Each entry below is to be restated word for word, with no pictures carried over.

(Stored data entries)

+ + + + +

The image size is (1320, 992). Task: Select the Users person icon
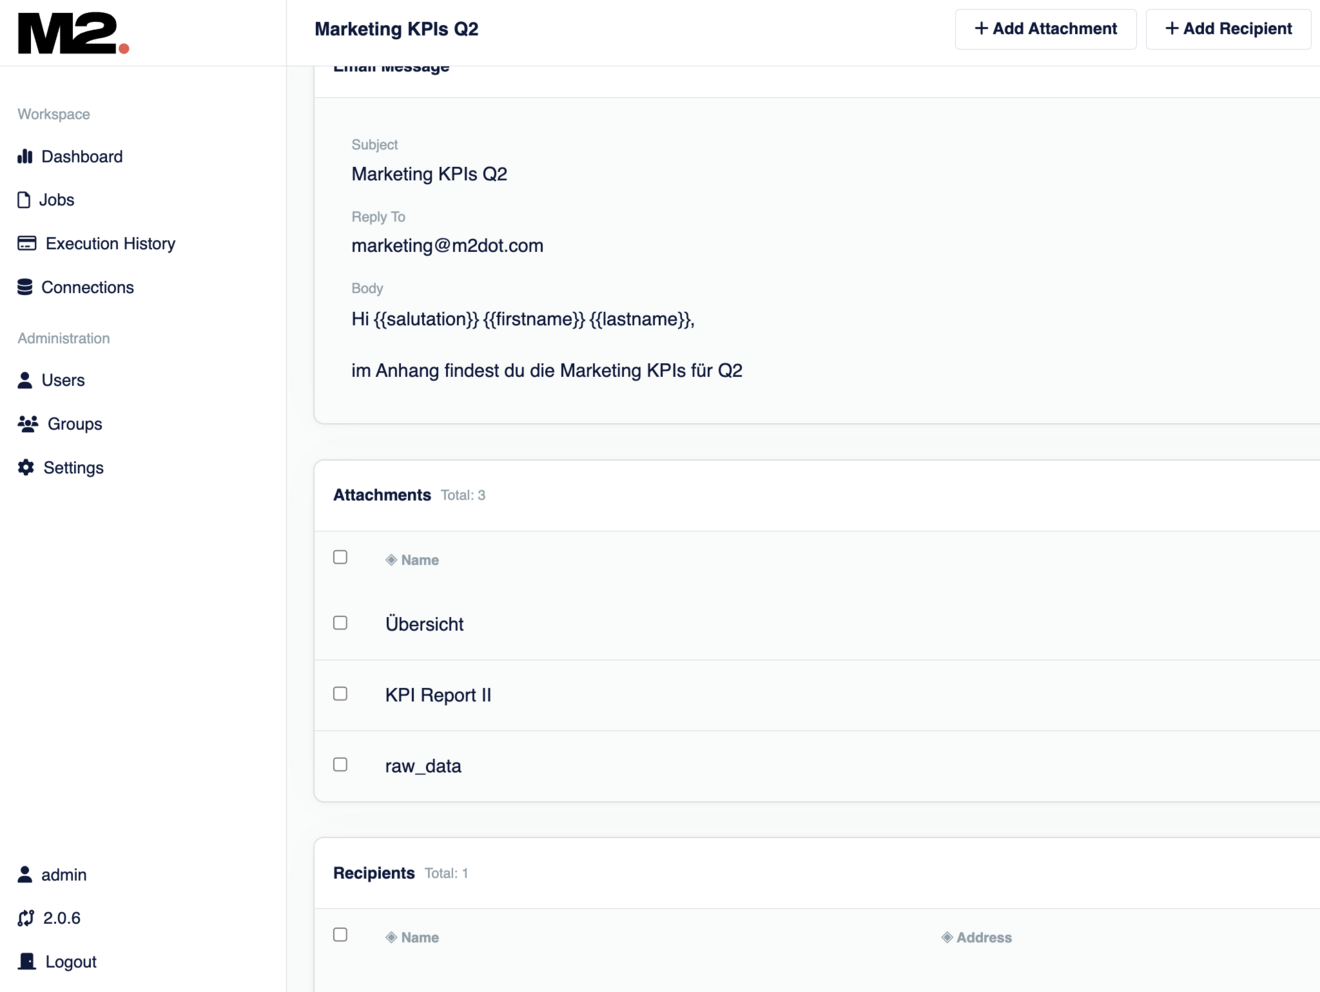click(24, 380)
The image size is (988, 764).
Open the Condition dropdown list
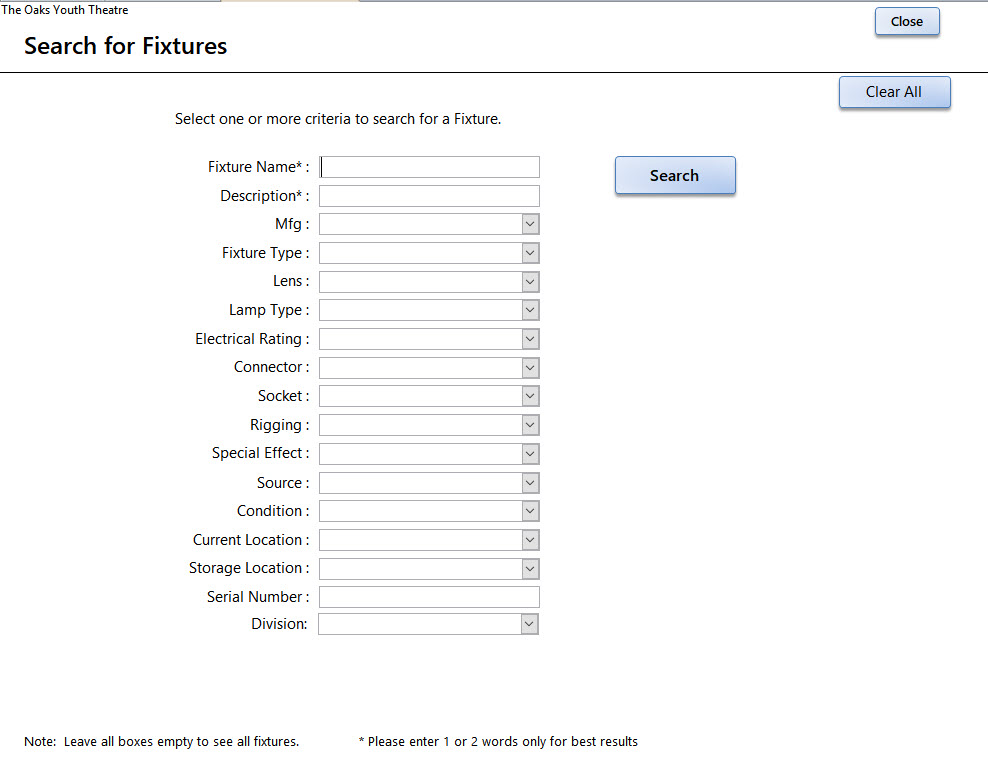[530, 511]
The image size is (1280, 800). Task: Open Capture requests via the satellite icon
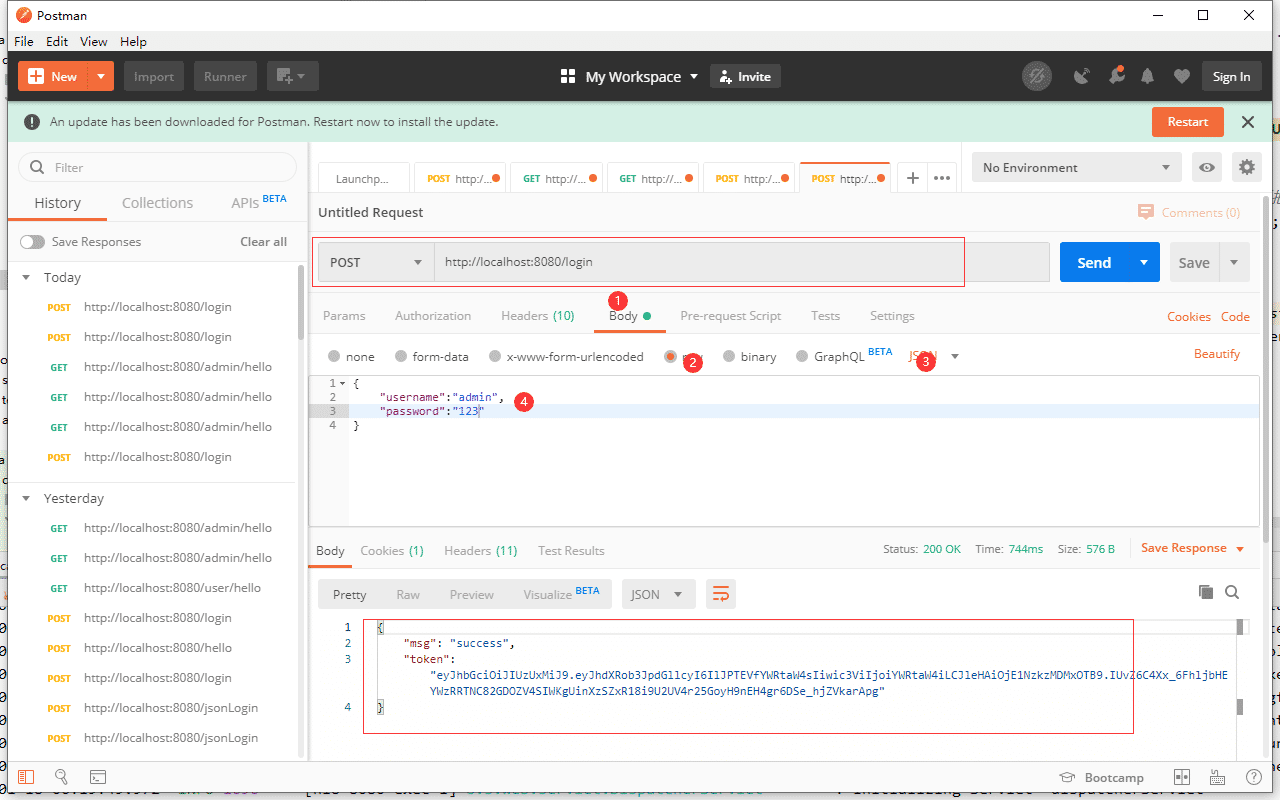1082,76
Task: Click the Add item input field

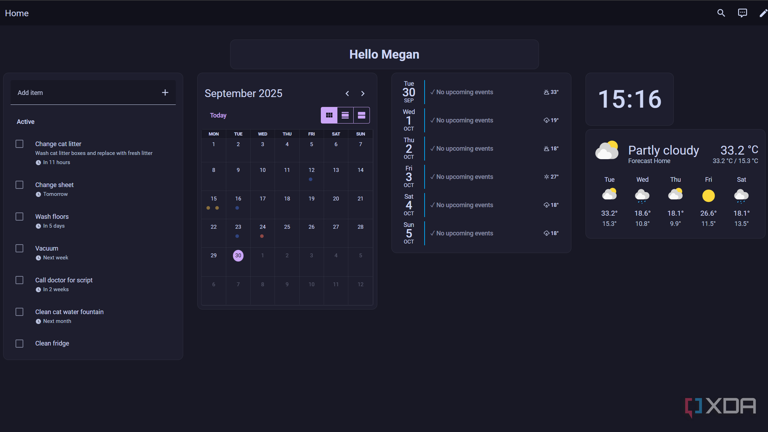Action: (x=85, y=93)
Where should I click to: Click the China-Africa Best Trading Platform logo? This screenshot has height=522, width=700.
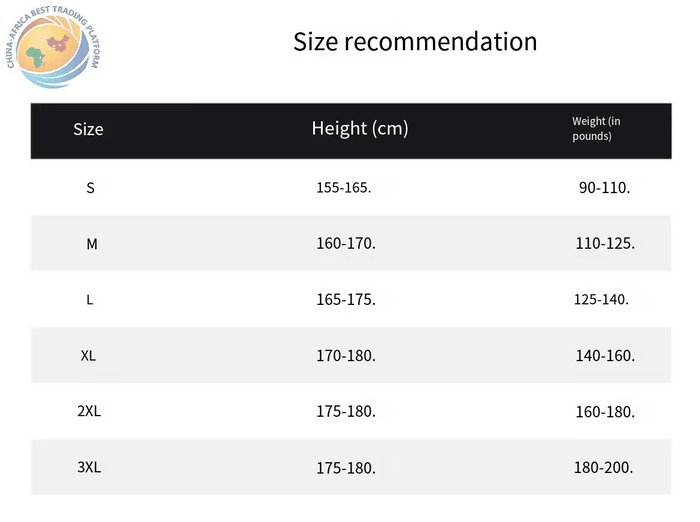point(53,46)
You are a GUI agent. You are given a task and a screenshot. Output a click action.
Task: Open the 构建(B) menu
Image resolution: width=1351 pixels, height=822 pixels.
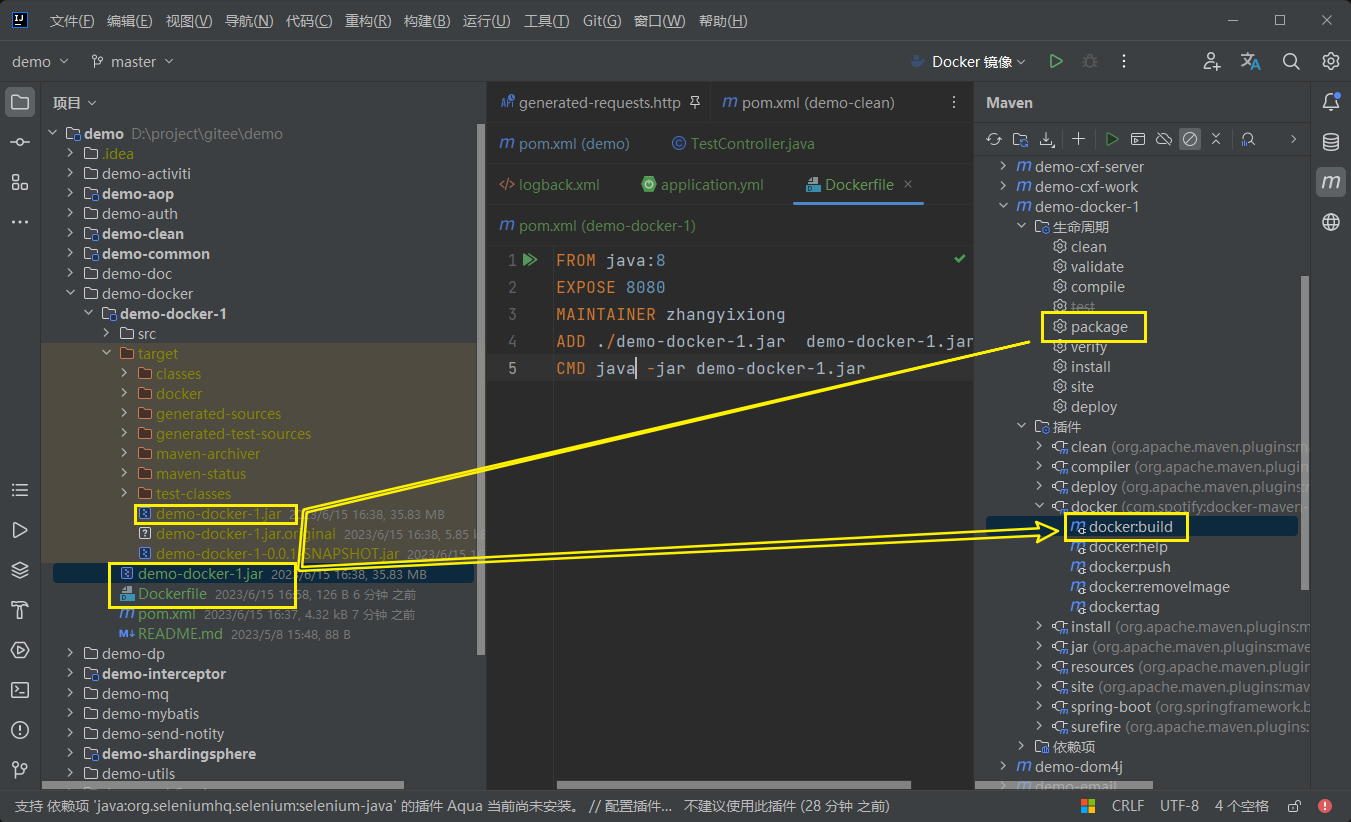click(426, 21)
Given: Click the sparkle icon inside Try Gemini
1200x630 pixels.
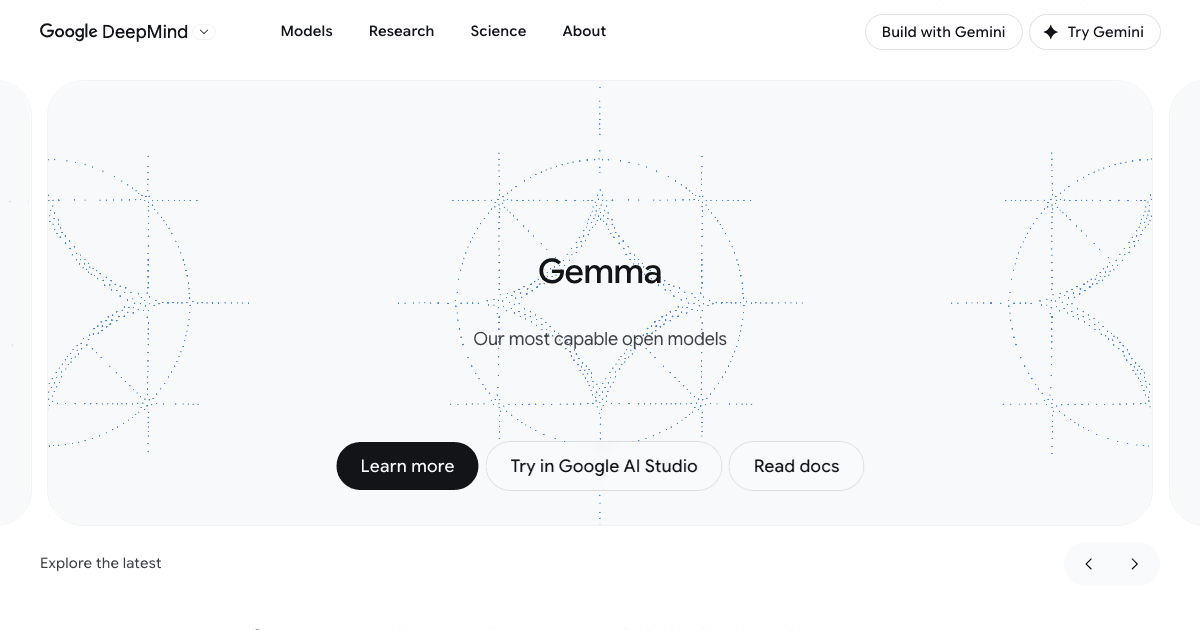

+ + + + +

== OUTPUT OF THE TASK ==
The image size is (1320, 992). Task: Select the Users person icon
click(24, 380)
The image size is (988, 764).
Open the Condition dropdown list
[530, 511]
The image size is (1280, 800). Task: Open Capture requests via the satellite icon
1082,76
Task: Click the Add item input field

Action: (x=85, y=93)
Where should I click to: Click the China-Africa Best Trading Platform logo? This screenshot has height=522, width=700.
point(53,46)
You are a GUI agent. You are given a task and a screenshot. Output a click action.
Task: Open the 构建(B) menu
Image resolution: width=1351 pixels, height=822 pixels.
click(426, 21)
Given: Click the sparkle icon inside Try Gemini
1200x630 pixels.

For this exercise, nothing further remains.